On July 3rd, we retreated further, back to the flight of five locks and down to Waterford. This was a fast trip, with from two to three knots of current helping us along. We passed plenty of cruising yachts moored in the basins between locks in the flight, sheltering from the potential violence of a Mohawk River in flood. On our approach to the last lock in the flight, we noticed that the yacht tied up closest to the lock gate made the approach channel quite narrow. It looked, though, as if we could just squeeze through. We coasted in at dead slow speed and just made it, the yacht’s and tug’s fenders just kissing. Whew!
For the next four days, we went into Museum mode, and our unscheduled stop at Waterford resulted in all those visitors. It didn’t hurt that we were open on the Fourth of July and that Saturday the 6th was the day of the annual steamboat meet. A dozen steam launches were the centerpieces of a real Waterford festival. It was great to see these lovely little vessels parading past, perfectly quiet except for their gentle huffs and puffs, until their skippers pulled their whistle cords.

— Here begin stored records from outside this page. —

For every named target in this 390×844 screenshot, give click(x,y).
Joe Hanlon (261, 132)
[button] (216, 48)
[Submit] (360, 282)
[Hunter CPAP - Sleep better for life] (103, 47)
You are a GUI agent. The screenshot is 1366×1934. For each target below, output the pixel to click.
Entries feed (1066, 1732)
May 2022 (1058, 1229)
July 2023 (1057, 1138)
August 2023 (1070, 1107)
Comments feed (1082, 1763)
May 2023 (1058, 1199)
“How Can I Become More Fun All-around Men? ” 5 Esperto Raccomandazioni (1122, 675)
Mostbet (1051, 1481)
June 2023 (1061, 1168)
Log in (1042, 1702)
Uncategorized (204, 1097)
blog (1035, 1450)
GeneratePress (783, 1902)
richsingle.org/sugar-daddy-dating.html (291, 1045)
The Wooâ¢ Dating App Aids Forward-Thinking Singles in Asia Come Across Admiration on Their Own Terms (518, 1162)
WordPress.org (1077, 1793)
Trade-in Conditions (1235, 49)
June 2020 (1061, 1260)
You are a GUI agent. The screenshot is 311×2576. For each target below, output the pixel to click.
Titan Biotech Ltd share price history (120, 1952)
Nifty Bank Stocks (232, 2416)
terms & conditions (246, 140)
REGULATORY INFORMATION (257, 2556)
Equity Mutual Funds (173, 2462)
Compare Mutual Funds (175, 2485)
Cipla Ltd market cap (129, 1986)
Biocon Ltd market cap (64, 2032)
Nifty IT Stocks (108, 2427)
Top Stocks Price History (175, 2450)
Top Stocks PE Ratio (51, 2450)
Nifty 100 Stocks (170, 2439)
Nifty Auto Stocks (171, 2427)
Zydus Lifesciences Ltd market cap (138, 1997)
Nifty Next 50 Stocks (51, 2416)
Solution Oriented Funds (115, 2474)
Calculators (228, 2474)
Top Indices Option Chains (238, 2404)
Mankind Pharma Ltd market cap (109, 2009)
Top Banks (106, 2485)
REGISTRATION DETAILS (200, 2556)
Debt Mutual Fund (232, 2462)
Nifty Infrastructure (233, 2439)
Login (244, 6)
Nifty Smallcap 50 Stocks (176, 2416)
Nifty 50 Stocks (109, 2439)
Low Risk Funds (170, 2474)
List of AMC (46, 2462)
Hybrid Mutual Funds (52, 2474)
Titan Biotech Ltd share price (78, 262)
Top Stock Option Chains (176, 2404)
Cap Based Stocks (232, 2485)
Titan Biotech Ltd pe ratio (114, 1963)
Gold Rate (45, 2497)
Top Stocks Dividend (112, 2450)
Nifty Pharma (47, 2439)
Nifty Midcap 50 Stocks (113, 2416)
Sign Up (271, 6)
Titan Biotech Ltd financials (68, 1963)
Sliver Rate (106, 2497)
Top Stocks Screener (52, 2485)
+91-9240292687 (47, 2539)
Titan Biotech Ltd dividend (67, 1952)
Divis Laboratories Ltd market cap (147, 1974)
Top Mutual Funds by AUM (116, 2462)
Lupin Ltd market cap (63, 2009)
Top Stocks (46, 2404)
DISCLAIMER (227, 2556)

It is now July 10th. We hope to resume our journey west on the Erie Canal in about ten days. But, in the meantime, the city of Troy wants to see us, so tomorrow, we will head down the Hudson River for a four-day visit in the town which used to see canal boats by the hundreds, bringing in the raw materials that the famous Troy factories converted into stoves, flat irons, and, yes, symbol- of-hope anchors.
Roger Taylor
Captain
Looking forward to meeting up with The Lois in August for my “rotation”, wherever that may be. I hope the schedule can resume somewhere along the route. Be safe!
De l’eau, de l’eau, partout de l’eau!!!
Captain Taylor manages a pen (more likely a key board, as well as he manages a a big, unpowered canal boat.